Warcraft's Real Legendary Items

                     Scott Baio gave me pink axes.
Most of us have never had a legendary item as defined by the WoW community. Nope, those elusive oranges are prizes for a very select few. Sure they are cool and have sexy stats, but for the most part they succeed in only making their owner happy. The good news is, there is a different kind of legendary item that is much more prominent among players. Have you ever had an item that you named? Did your guild ever talk about a piece of your equipment as though it was an actual person? Does the story behind how you got your gear mean more to you than its stats? If so, then you know how awesome these real legendary items are. The first time I experienced this was in the Burning Crusade. At the time, I was playing a night elf hunter and we had recently taken down Al'ar. I was awarded a Netherbane axe and while it was amazing statistically, I was disappointed by how it looked. It's hard enough protecting your masculinity as a night elf, but try doing so while walking around with a glowing pink axe! Well rather than fight the jeers from my guildmates, I embraced my new weapon and named it Scott Baio. Some people thought it was humorous and began talking about it during the next raid. It quickly started to feel like my friends were more excited to see Scott Baio at the raid than they were to see me. A few weeks later, another Netherbane dropped and as I won the DKP auction, everyone laughed and wondered what I would name this one. My offhand axe was dubbed Pink Lover and I bought myself a pink mageweave shirt to complete the ensemble. Most people got a big kick out of it and of course there were those that did a /facepalm every time Scott Baio and Pink Lover were mentioned. My dad, who is also in my guild, was not a huge fan of the twin fuchsia blades. Eventually, another one of our hunters won a Netherbane and he didn't disappoint when he named his John Stamos. It was a bitter sweet when I finally got an upgrade and had to replace those axes. I hated how they looked, but they will probably be one of the few items I'll remember long after I'm done playing this game. They were my legendaries.

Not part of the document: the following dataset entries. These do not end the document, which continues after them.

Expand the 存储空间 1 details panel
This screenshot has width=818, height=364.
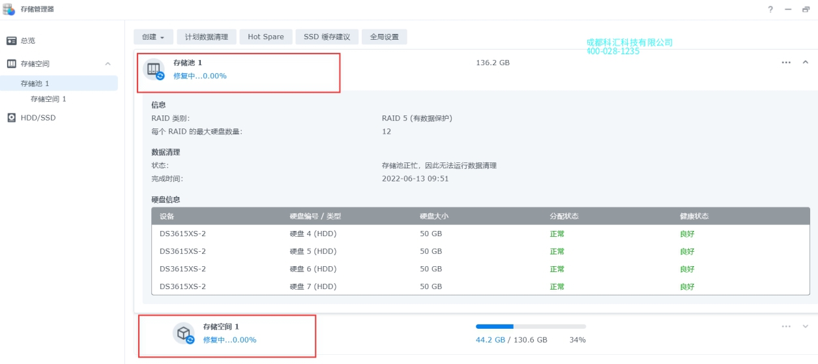click(805, 326)
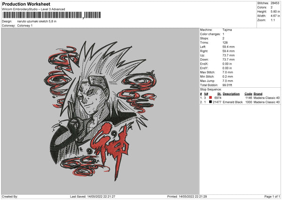282x200 pixels.
Task: Click the barcode at the top
Action: (51, 15)
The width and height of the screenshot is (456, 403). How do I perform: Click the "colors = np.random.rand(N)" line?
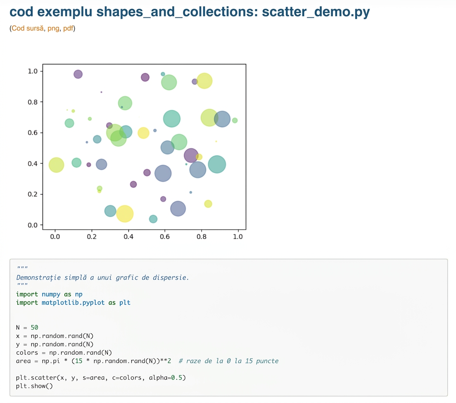(64, 353)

A face only a mother could love.
A similar phenomenon has occurred recently in Ulduar. Our guild's tanks have had horrible luck upgrading their shields in WotLK. They just don't drop for us, especially in the heroic raids. A group of us were running Ulduar 10, when our luck finally seemed to be taking a turn for the better. Auriaya dropped the Shieldwall of the Breaker and it was claimed by one of our paladin tanks, Beomaire. We were so excited for him, that is, until he put it on. We stared at the graphic for a few seconds in silence and then all at once started telling him how ugly it was. One person thought it looked like Grizzly Adam's head was chopped off and slapped on the shield. Another guy said, "Actually, it looks like my mother." We chuckled a bit and then moved on. The rest of that raid things went downhill. We were wiping and not making much progress. When we finally ended the raid, we blamed Beo's shield for the bad luck. The next night we were in heroic Ulduar and even though we had beaten Ignis before, we kept dying. Then someone said, "You know, we haven't been able to beat Ignis, since Beo got that heinously ugly shield." In that moment, that homely shield had become legendary. Now, every time we're struggling during a raid, Beo's shield is blamed. It's been weeks and we've still yet to have a shield upgrade drop. so the hilarity continues. I even asked a GM, while they were working on another issue for me, if they could change the graphic on Beomaire's shield to change our luck. I'm still waiting to hear back. So who else has had an item attain legendary status in your guild? Please share your stories with us.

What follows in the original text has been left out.